*Prompt*
In the entries between the line holding "Collapse the Received Via domain row" and the end of the entries, inclusive, swap "Instruction" for "Goal" and repeat those lines with everything else unchanged. Leave the pictures out.

++++ The input ++++

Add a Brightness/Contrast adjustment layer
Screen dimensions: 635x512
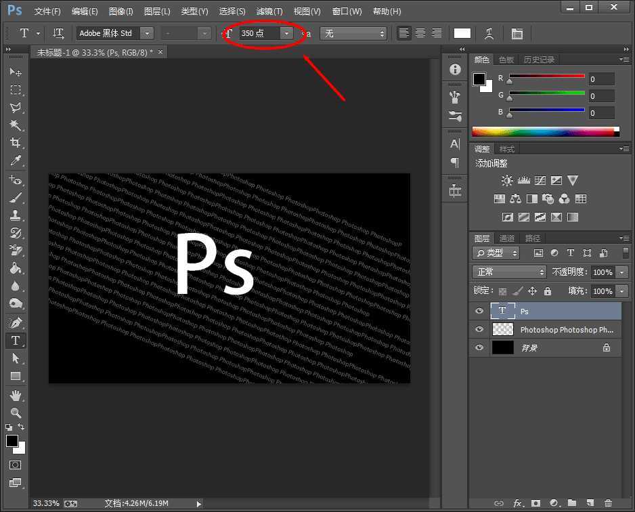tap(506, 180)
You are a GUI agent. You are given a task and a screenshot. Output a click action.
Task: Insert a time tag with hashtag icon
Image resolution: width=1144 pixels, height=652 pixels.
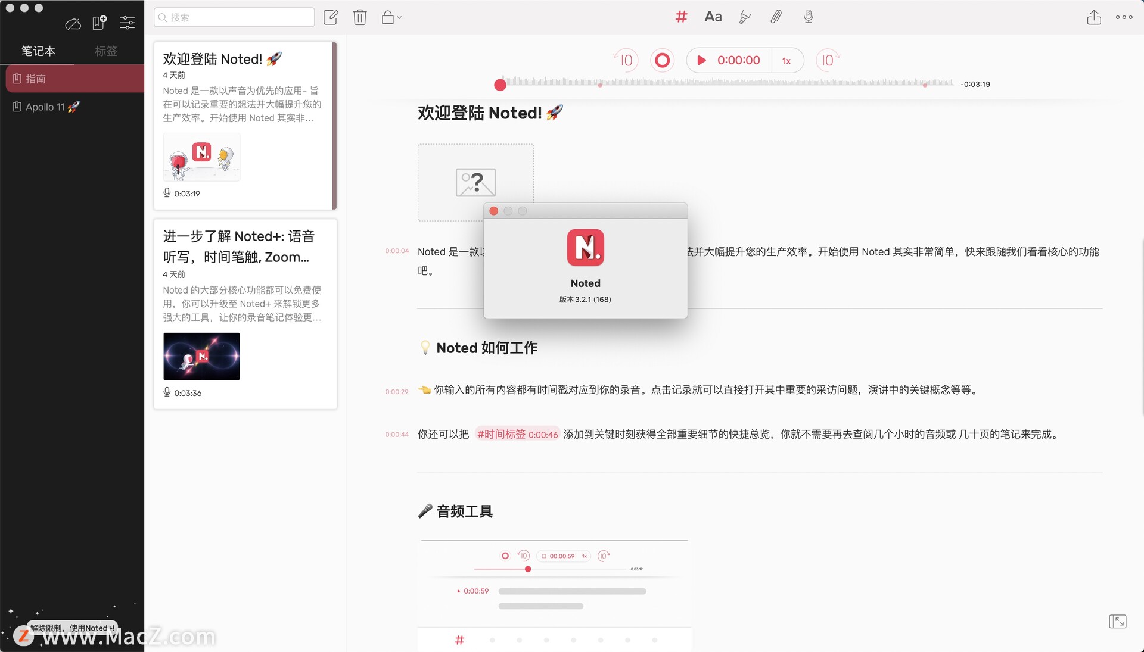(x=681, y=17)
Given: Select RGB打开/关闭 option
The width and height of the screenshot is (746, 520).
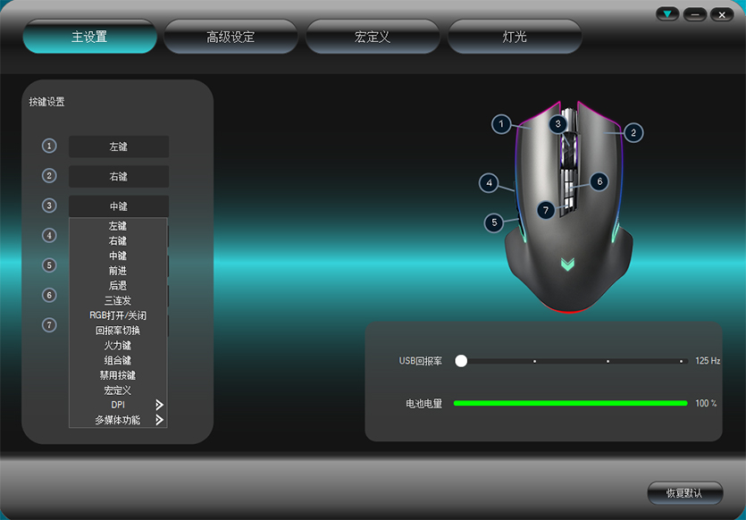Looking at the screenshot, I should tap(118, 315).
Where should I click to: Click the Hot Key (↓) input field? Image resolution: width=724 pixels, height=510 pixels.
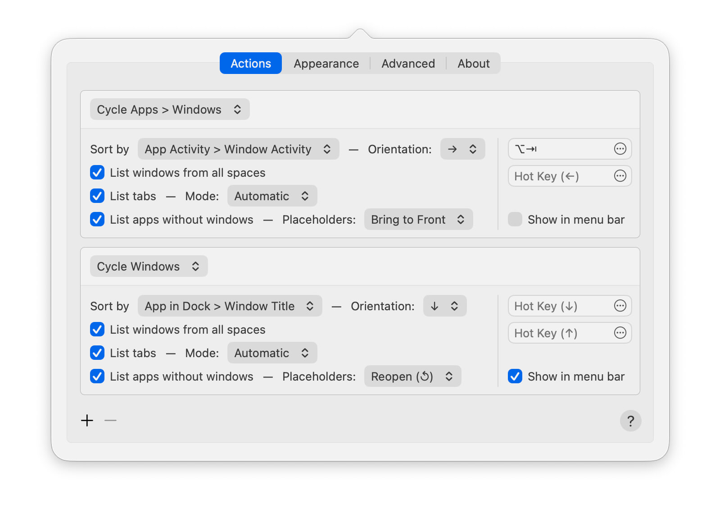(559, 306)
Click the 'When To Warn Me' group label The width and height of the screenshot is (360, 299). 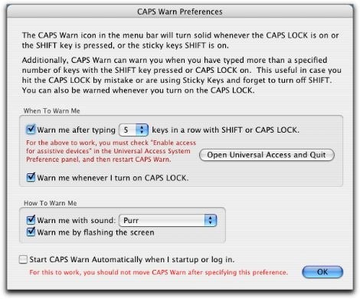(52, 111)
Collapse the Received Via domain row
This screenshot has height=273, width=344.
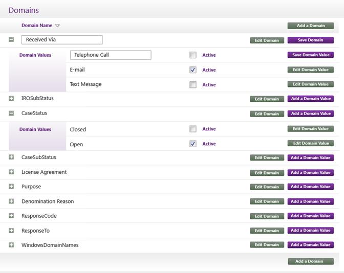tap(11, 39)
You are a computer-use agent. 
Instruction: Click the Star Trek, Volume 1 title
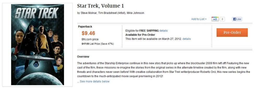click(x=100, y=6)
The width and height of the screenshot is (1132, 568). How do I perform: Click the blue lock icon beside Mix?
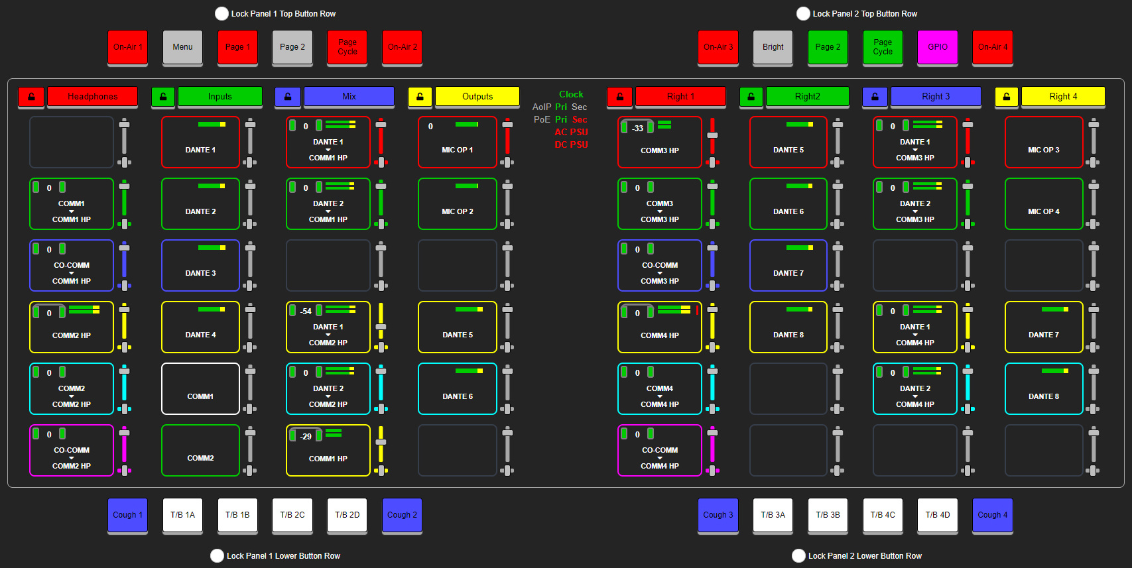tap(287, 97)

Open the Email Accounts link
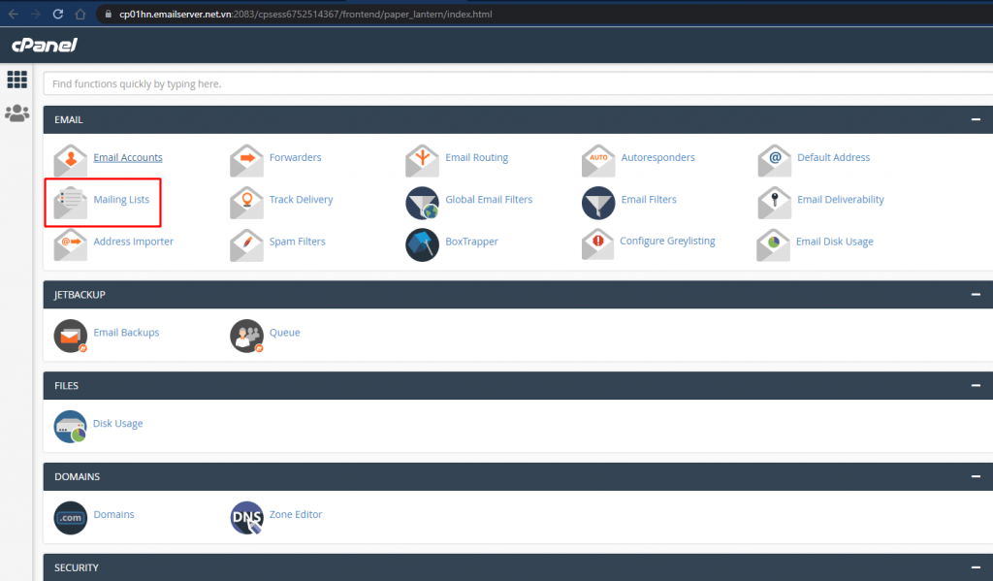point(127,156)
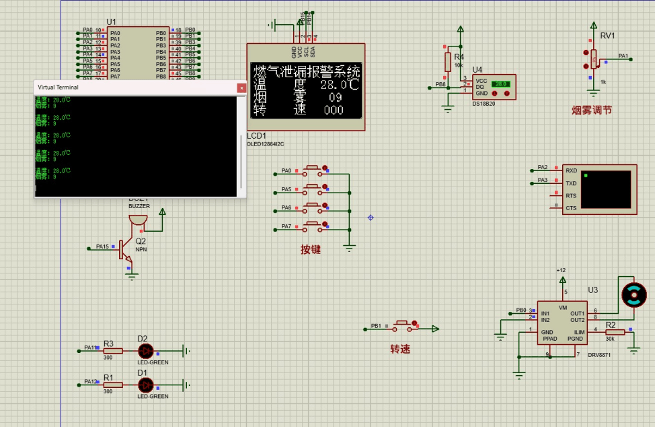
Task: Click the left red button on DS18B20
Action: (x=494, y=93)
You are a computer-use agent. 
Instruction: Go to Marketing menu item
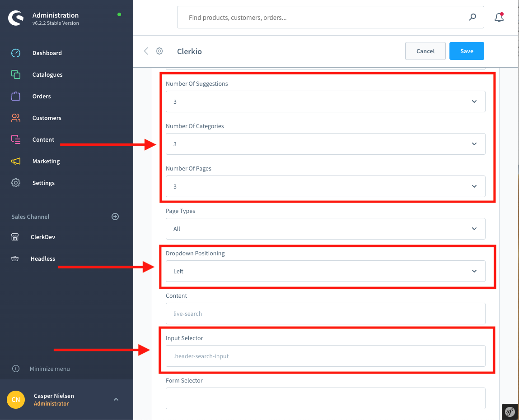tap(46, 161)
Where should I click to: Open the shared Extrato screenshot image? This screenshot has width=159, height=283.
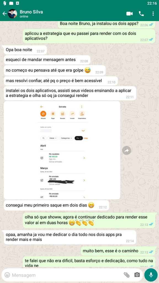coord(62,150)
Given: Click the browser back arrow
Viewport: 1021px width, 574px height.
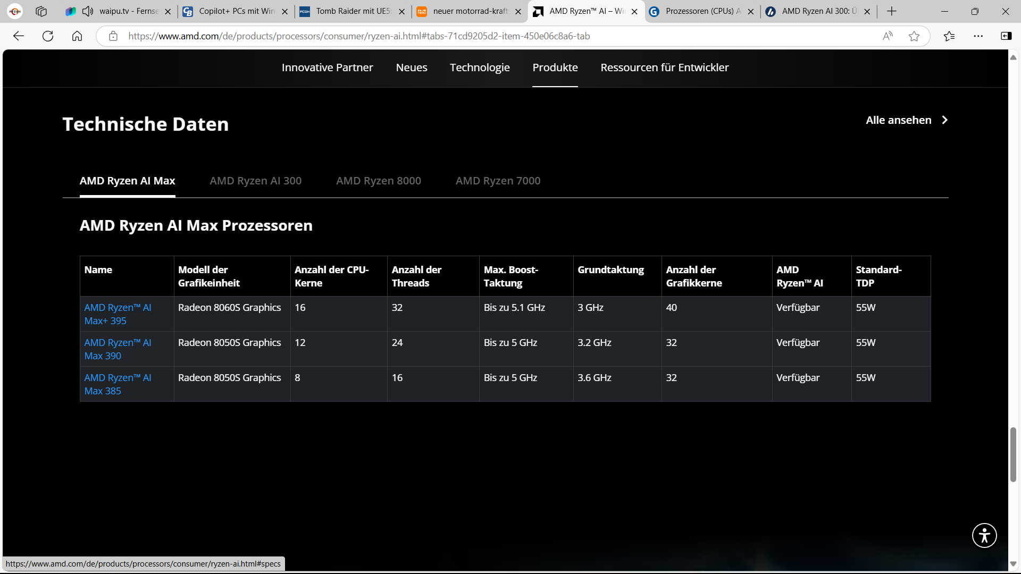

++++

*Answer for this exercise*
Collapse the Received Via domain row
This screenshot has height=273, width=344.
tap(11, 39)
You are a computer-use agent. 
Goal: Click the Star Trek, Volume 1 title
click(x=100, y=6)
The width and height of the screenshot is (1132, 568). How do I perform: Click the blue lock icon beside Mix?
tap(287, 97)

Open the Email Accounts link
point(127,156)
Task: Click the left red button on DS18B20
Action: (x=494, y=93)
You are a computer-use agent. 
Goal: Go to Marketing menu item
tap(46, 161)
Where should I click to: Open the shared Extrato screenshot image? This screenshot has width=159, height=283.
coord(62,150)
Given: Click the browser back arrow
Viewport: 1021px width, 574px height.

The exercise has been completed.